With the sweltering Chicago sun present, the annual music festival from the online indie rock gods Pitchfork commenced at Union park where hordes of the country's hipsters and music buffs congregated. Friday was a busy day of missed interviews, long lines and a final relaxing moment enjoying the closing set by the evening's headliners, Modest Mouse.
I had the unfortunate pleasure of listening to The Tallest Man on Earth battle with the hot sun with his heartfelt set and raspy voice as I waited in the seemingly never ending will call line. “Nostalgic Euphoria” pretty much sums up my sensory response to the festival's opening evening as this being my first opportunity to catch a full set from Modest Mouse since a brief opening set in 2003. This Portland act played a large role in the early shaping of my musical taste; when I moved to Chicago I found myself delving into different styles than what was normal for me at the time but certain bands became constant residents in the cd player, Modest Mouse being one of those. With the opening notes of this evening's set “Tiny Cities Made of Ashes” reignited these pleasure moments flashing through my psyches as I waited in line for my opportunity to photograph the band in action. Playing an extended rendition as they ultimately transition into a tease of “King Rat” exciting the crowd and granting the first wave of pit photographers a ten minute free reign of shots as we unfortunately shot part of a three minute “Here it Comes”. Regardless of what I got to shoot, I was elated to hear Isaac Brock's raspy voice jest as he had himself set up on the corner of the stage alternating between guitars and mics. They played an excellent mix of classic Modest Mouse with newer tracks bridging the two generations of fans and leaving the crowd screaming for a second encore excited and pumped for what was to come this weekend.
My Saturday did not have me arriving until the later part of the afternoon in an attempt to pace myself for the fun-tastic full schedule I had in store for Sunday as well as being more excited for the later acts. If you read my preview on Wolf Parade then there is no need explain my excitement to catch their performance seemingly on the hottest part and stage of the day, I feared at times Spencer Krug was going to melt on stage. This was a first time for me as I hadn't the opportunity to catch them on any of the various side acts not to mention getting to shoot them to boot. Beginning the set with the opener, “Cloud Shadow..” to their most recent, Expo 86 with a quick rambly dispense of lyrics the Canadian quartet set the tone for the day's later acts all of who utilized a synthesizing approach in some capacity. They continued on swapping vocal duties between Dan Boekner and Krug, each poignantly illustrating their perspectives and playing unfazed from the heat. At one point, Krug announces “ I'm not sure what we're gonna play we're just going to play for the hour they gave us” as the crowd cheers to this announcement the band recommences. They play with high energy and intensity playing from each of their three records as Krug is set up on his keyboards center stage half sitting and hunched over in a true composer fashion. Not to take away from Boekner or Dante DeCaro pulling off double duty of their own strumming or pounding down on their respected keyboard as well. In between songs, Krug takes a moment to orchestrate the audience to say “HI Todd” their tour Manager, back in Canada with a broken leg noting the amazing aspects of technology allowing Todd and Dan's wife (Handsome Furs band mate) Alexi Perry to enjoy the show from the comforts of their homes. Their set list reads like a greatest hits compilation of their last seven years, not having a weak moment in sound or again the amazingness of their energy not faltering from the blistering sun.
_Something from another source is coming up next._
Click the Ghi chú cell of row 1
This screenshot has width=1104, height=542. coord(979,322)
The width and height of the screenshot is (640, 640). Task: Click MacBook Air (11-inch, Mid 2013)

I hurry over to Stage B, as Brooklyn's Bear in Heaven prepare to take the stage in the most shaded area of the park as the crowd eagerly awaits their performance, taking an intermission from the heat to relax and enjoy the psychedelic krautrock. I was excited to see them perform again as the last time was when they blew through town with Metric, finishing up their tour excited for a much needed break. Although just a trio, so much sound comes from the stage with a booming explosion of sound complimenting the high pitched wails of singer, Jon Philpot. Adam Willis sits back with ease observing the crowd, who hang on each word nodding their heads in a trance like fashion. The trio sits back with ease creating these grand multi-layered compositions emulating a soundtrack of a pseudo-futuristic film from the seventies growing with intensity and bombastic sound. What excited me more, was their evening set at Lincoln Hall that would include the newly developed light show the guys have been tinkering on during this tour.LCD Soundsystem playing background music to conversations with new and old friends. I totally respect James Murphy for what he is able to produce and I am just as inclined to throw on a disk when in the mood but my musical upbringing was not one post punk experimental dance rock. I had the please of catching there set in Manchester, TN this year at Bonnaroo as he played to an overfilled tent in the wee hours of the morning so I did not have an urgency to fight with the crowds to dance along. I have to admit I'm slightly bummed I didn't shoot the performance but my priority lied under a tree with a cold beer. Regardless of my choice the crowd was energetic and pumped, dancing and moving along like the previous night the weather slightly cooled down aiding in laid back evening with enjoyable tunes.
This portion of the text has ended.